By age 12, most children with Duchenne muscular dystrophy must use a wheelchair to get around. The disease also damages the heart and the muscles needed to breathe, which can be life threatening.

The symptoms of Becker muscular dystrophy are similar to those of Duchenne muscular dystrophy. But Becker muscular dystrophy starts later -- around the teen years. It also develops much more slowly.

The first signs of Becker muscular dystrophy may be trouble walking fast, running, and climbing stairs. Other symptoms may include:

  • Muscle weakness that starts in the pelvis, shoulders, hips, and thighs
  • Waddling gait
  • Walking on the toes
  • Larger-than-normal calves
  • Muscle cramps when exercising
  • Trouble lifting objects above waist height because of shoulder and arm weakness
  • Heart and breathing problems (later in life)

Often children with Becker muscular dystrophy can walk. As they get older they may need to use a cane or wheelchair to get around.

The symptoms of myotonic dystrophy may be obvious from birth or they can develop later -- during the teenage or adult years.

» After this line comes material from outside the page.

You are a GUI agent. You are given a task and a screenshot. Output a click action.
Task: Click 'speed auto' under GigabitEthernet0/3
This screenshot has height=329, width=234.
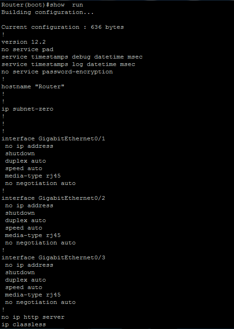24,288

Like other forms of muscular dystrophy, myotonic dystrophy leads to muscle weakness that gets worse over time, leading to an inability to intentionally relax muscle. It usually affects small muscles first, such as those in the:

  • face
  • neck
  • hands

Symptoms of myotonic dystrophy can start at any time in a person's life. The symptoms include:

  • Weakness in the muscles of the face, arms, hands, and neck
  • Muscle stiffness (myotonia) -- difficulty relaxing the muscles after they are tightened
  • Shrinking of the muscles over time (muscle wasting)
  • Cataracts -- clouding of the eye's lens
  • Daytime sleepiness
  • Learning and behavioral problems
  • Heart problems, including irregular heartbeat (arrhythmia)

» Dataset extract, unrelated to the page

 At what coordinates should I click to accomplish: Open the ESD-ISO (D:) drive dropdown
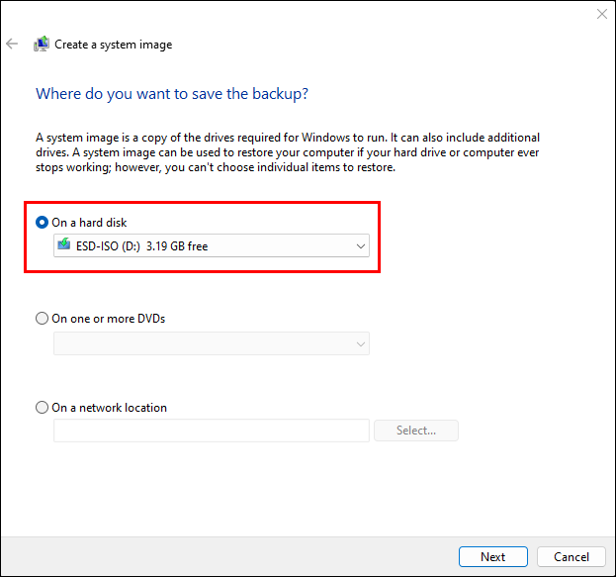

The type of myotonic dystrophy that begins at birth is more severe. Other forms get worse very slowly, and can take 50 or 60 years to progress.

This form of muscular dystrophy is actually a group of related conditions. It usually starts in childhood or during the teenage years.

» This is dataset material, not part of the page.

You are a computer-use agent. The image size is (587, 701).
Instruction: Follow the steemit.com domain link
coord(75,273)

Often the muscles that become weak first are the big muscles of the:

  • pelvis
  • shoulders
  • hips

The muscle weakness gets worse very slowly over time.

Other symptoms include:

  • Loss of muscle in affected areas
  • Back pain
  • Trouble lifting objects
  • Difficulty running
  • Fast heartbeat (palpitations) or irregular heartbeat

How serious the effects are depends on the child. Some children have only mild muscle weakness. Others are so weak they need to use a wheelchair.

In its later stages, limb-girdle muscular dystrophy can cause serious heart problems.

Usually this type of muscular dystrophy doesn't appear until the teenage years or later in life. It also gets worse very slowly. Some people may not realize they have it until they are already in their 30s or 40s.

Symptoms include:

  • Muscle weakness in the face. This affects the person's ability to close the eyes and purse the lips (whistle).
  • Muscle weakness in the shoulders, upper arms, upper back, and lower legs
  • Difficulty raising the arms or lifting objects because of muscle weakness in the shoulders and back

One side of the body may be more severely affected than the other.

If your child has symptoms of any type of muscular dystrophy, see your pediatrician to see what further evaluation is needed.